Du fragtest mich danach, was ich über Häring denke. Ich habe da keine abschließende Meinung. Ich fragte ja selber auch nur, was der für einer ist, und diese Frage ist für mich noch immer offen. Aber da sind, siehe oben, andere Aspekte wichtiger.

netbitch - 6. Jun, 14:45

Das ist eine beeindruckende und gut zu lesende Analyse, es bleiben für mich aber zwei Fragen offen. Was hältst Du von dem Hielscher-Artikel, und was ist Deiner Meinung nach für die Linke zu tu?
che2001 - 6. Jun, 18:51

Nun, das Migazin ist eine der Konspirologie ziemlich unverdächtige Publikation, und Anja Hielscher schreibt das ja in einem locker-flockigen Plauderton, nicht im unheilvollen Geraune oder aufgebrachten Alarmismus. Ich traue dem WEF auch nicht über den Weg, nehme es Klaus Schwab aber andererseits ernst, dass er das mit dem Great Reset als grüner Wende, der Abwendung vom reinen Freeman-Neoliberalismus ernst meint. Aber auch ein Öko-Keynesianismus ist noch keine linke Politik. Es gibt Gründe, wachsam und mißtrauisch zu sein, aber sicher nicht so wie die Querdenker sich das vorstellen.
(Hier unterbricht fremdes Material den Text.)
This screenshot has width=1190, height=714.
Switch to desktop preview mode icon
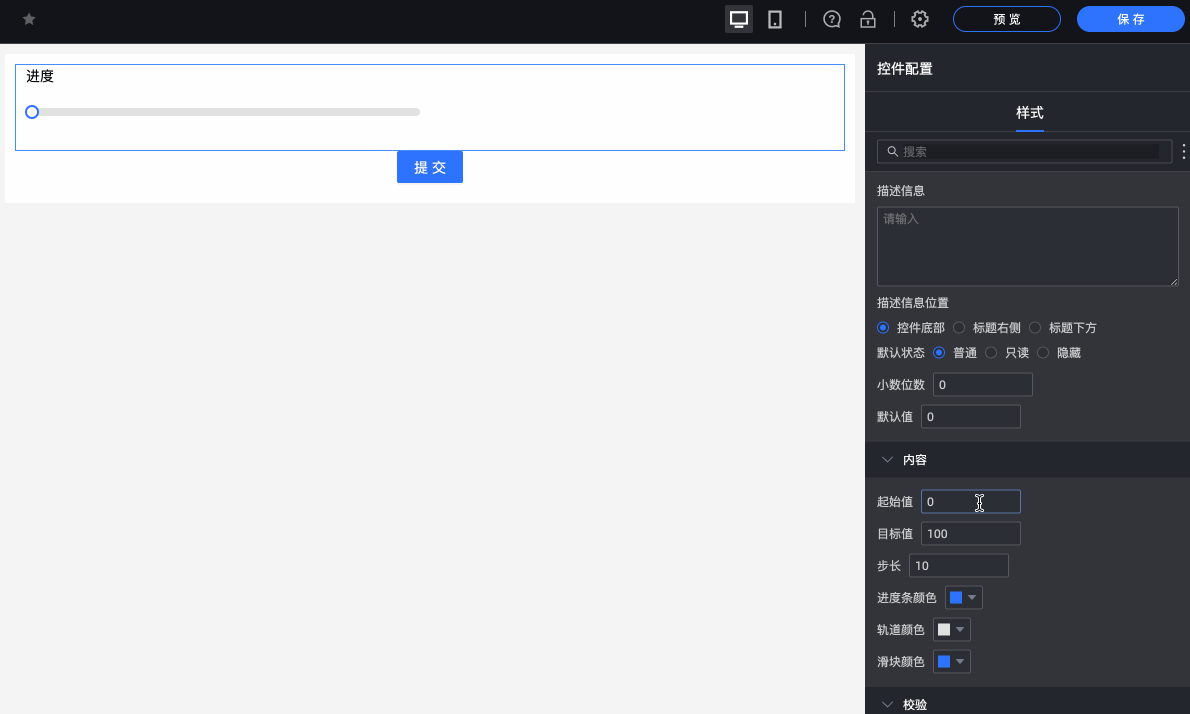(x=738, y=18)
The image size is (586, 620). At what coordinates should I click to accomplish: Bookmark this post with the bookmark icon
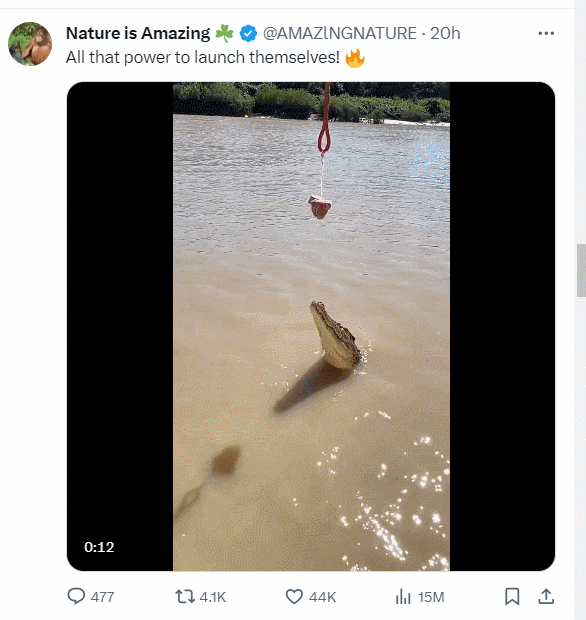512,596
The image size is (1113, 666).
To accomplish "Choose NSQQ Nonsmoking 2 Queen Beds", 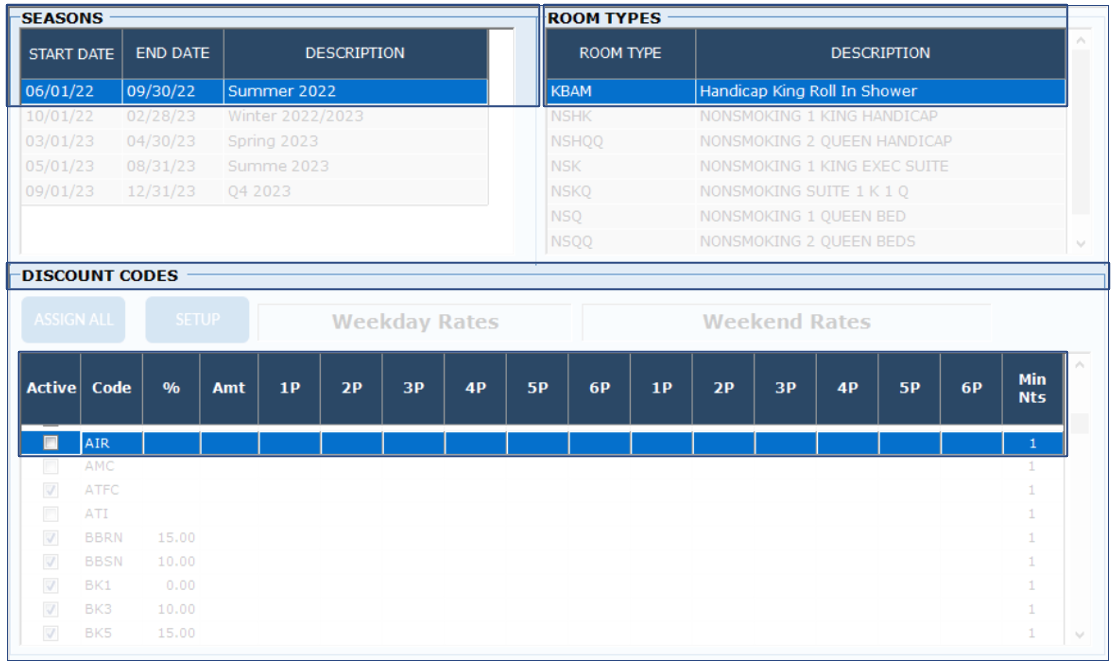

Was die Linke tun sollte? Beinharten altmodischen Klassenkampf führen, das, was Karlo Roth mit seinen proletarischen Zirkeln meint: Die sich weltweit permanent neuzusammensetzende Klasse erstmal dazu bewegen, ein Klassenbewusstsein zu entwickeln. Der Krankenschwester, dem Eineurojobber, der Flüchtlingsfamilie, dem Hilfsarbeiter, der Aldi-Kassiererin, dem kreditabhängigen scheinselbstständigen Handelsvertreter klar zu machen dass sie eine Klasse sind. Soziale Forderungen formulieren, die auf Teilhabe und auf Bekämpfung der Oligarchen abzielen. Von einer praktischen Umsetzung ist die Linke da sehr weit entfernt. Der Streik bei Gate Gourmet war da wegweisend.